=== Section Start ===
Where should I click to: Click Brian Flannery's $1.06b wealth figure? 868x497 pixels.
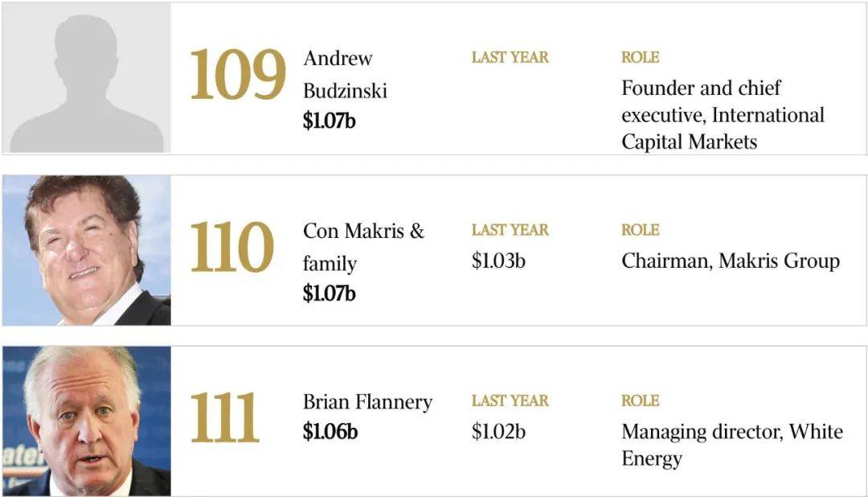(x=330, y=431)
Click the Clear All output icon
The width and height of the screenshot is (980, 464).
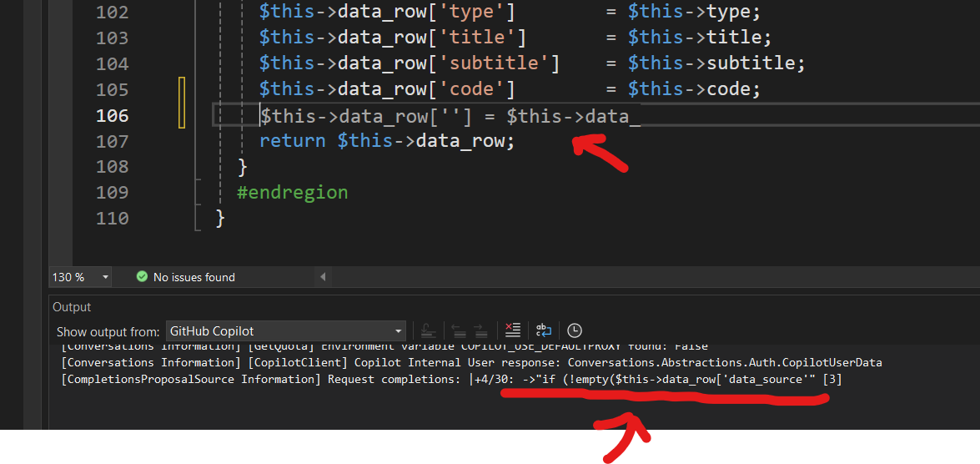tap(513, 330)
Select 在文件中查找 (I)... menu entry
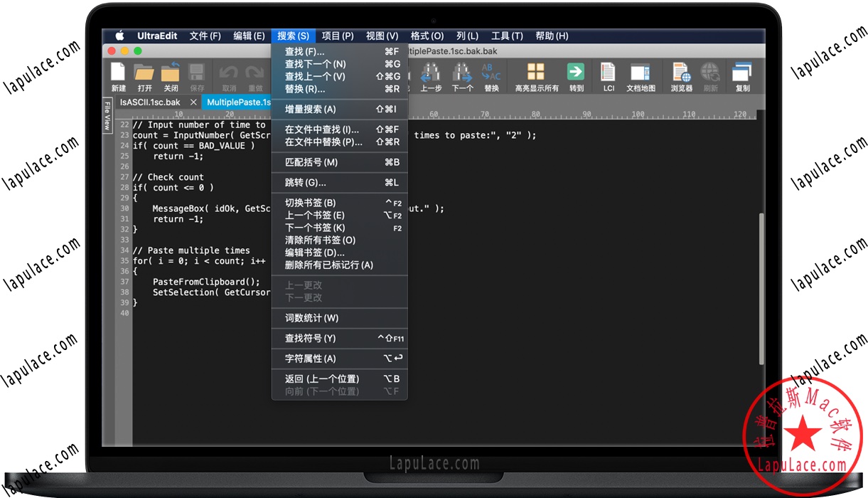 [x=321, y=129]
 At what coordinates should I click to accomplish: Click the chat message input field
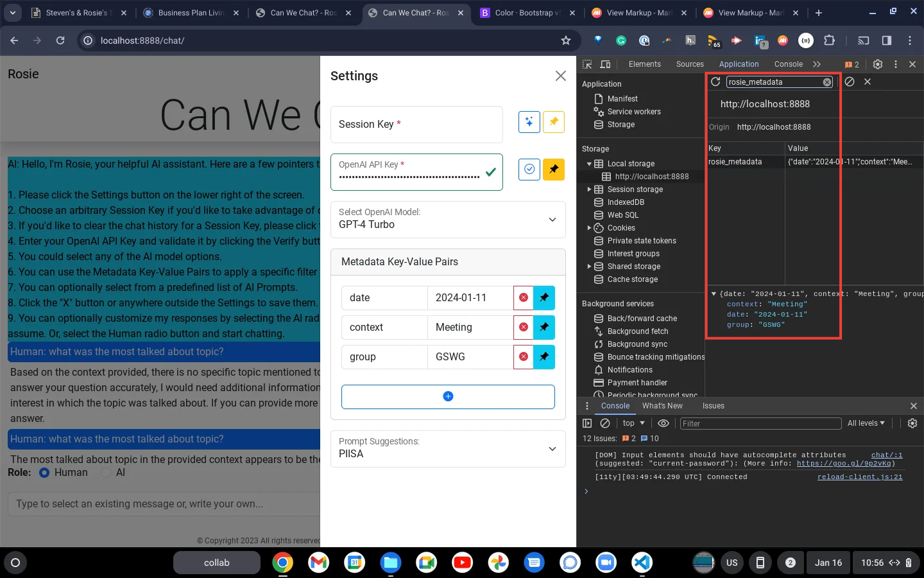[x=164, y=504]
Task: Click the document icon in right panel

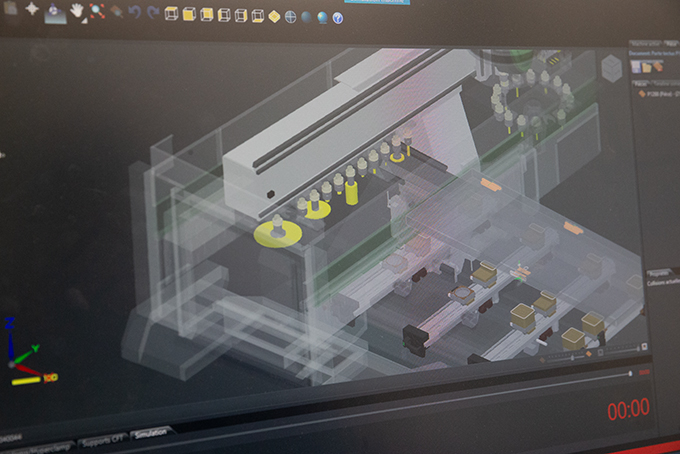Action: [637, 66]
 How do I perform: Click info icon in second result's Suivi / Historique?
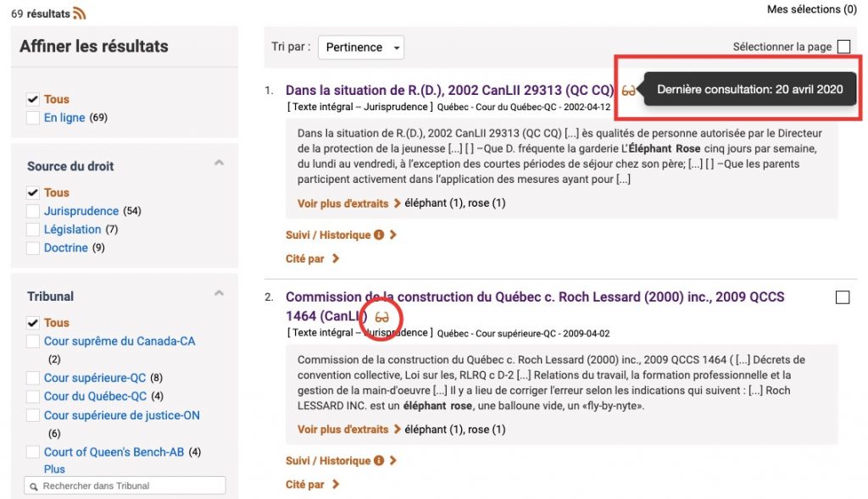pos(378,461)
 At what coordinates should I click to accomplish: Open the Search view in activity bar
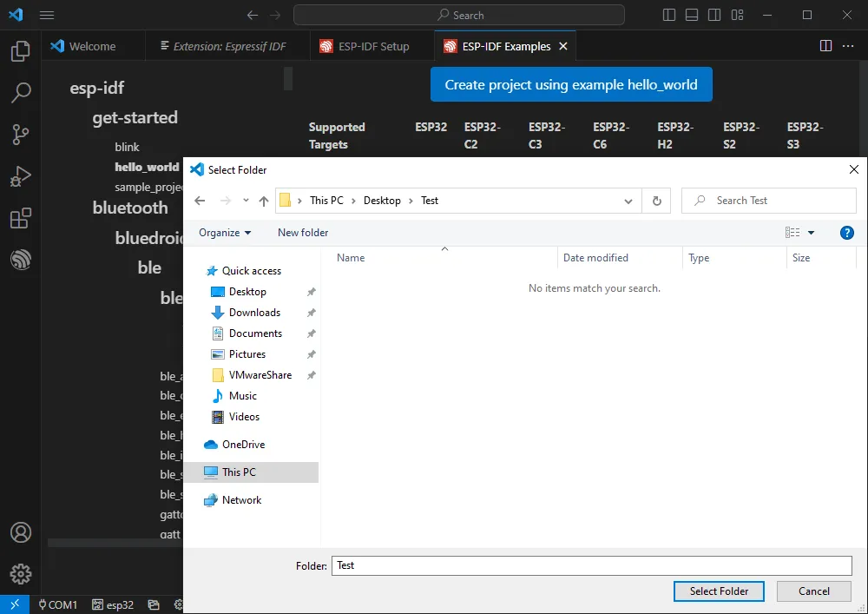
=== Section End ===
PROBLEM DETAILS:
Output the line containing "How do I perform: Click" along with every line after it to the end of the material, exactly as written, but without pictures.

EXERCISE SOLUTION:
 How do I perform: Click info icon in second result's Suivi / Historique?
pos(378,461)
 At what coordinates should I click to accomplish: Open the Search view in activity bar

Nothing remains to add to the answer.